Makes the story even murkier.

I don’t know what happened there, but the issue linked sets off so many alarm bells that all I want is to run away.


I think the issue in the repo explains it pretty well: the maintainer's machines were compromised, meaning that any commit under his name could have come from an attacker. It doesn't matter how big or small the diffs are when the person in control of the repo is malicious. Even signed commits would not be safe from this unless he was using a physical signing key (e.g. a yubikey)


Perhaps I'm sorta nitpicking or being overly annoying by pointing this out, but use of a Yubikey wouldn't necessarily help if a malicious process modified the code to be submitted. They'd be signed-but-corrupted commits.
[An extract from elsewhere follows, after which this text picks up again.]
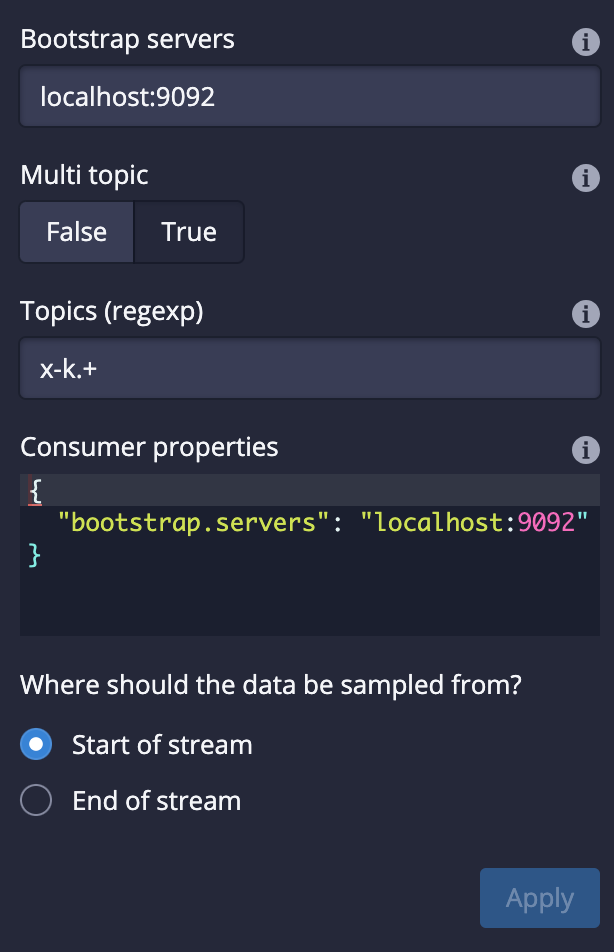Place cursor on the closing brace in the editor
This screenshot has width=614, height=952.
click(x=35, y=554)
The best safety net I'm aware of is that source code and/or diffs in plaintext (not binaries) are distributed, and that recipients inspect them.

It's reasonable to distribute binaries in addition, although recipients take on risk by using those. That risk can be mitigated in the presence of source code and reproducible builds.


Despite my unbounded sense of optimism about everything in life, something makes me think there might be more situations like this ahead (it's a sign that software is being written and distributed more widely, which is good - and a sign that running tons of arbitrary code on all our machines and internetworking them all might lead to difficult-to-answer questions around compromise).

So to harness that optimism again: it's a challenge and an opportunity to build the correct collaboration and analytical tools to audit codebases quickly and effectively in a distributed environment.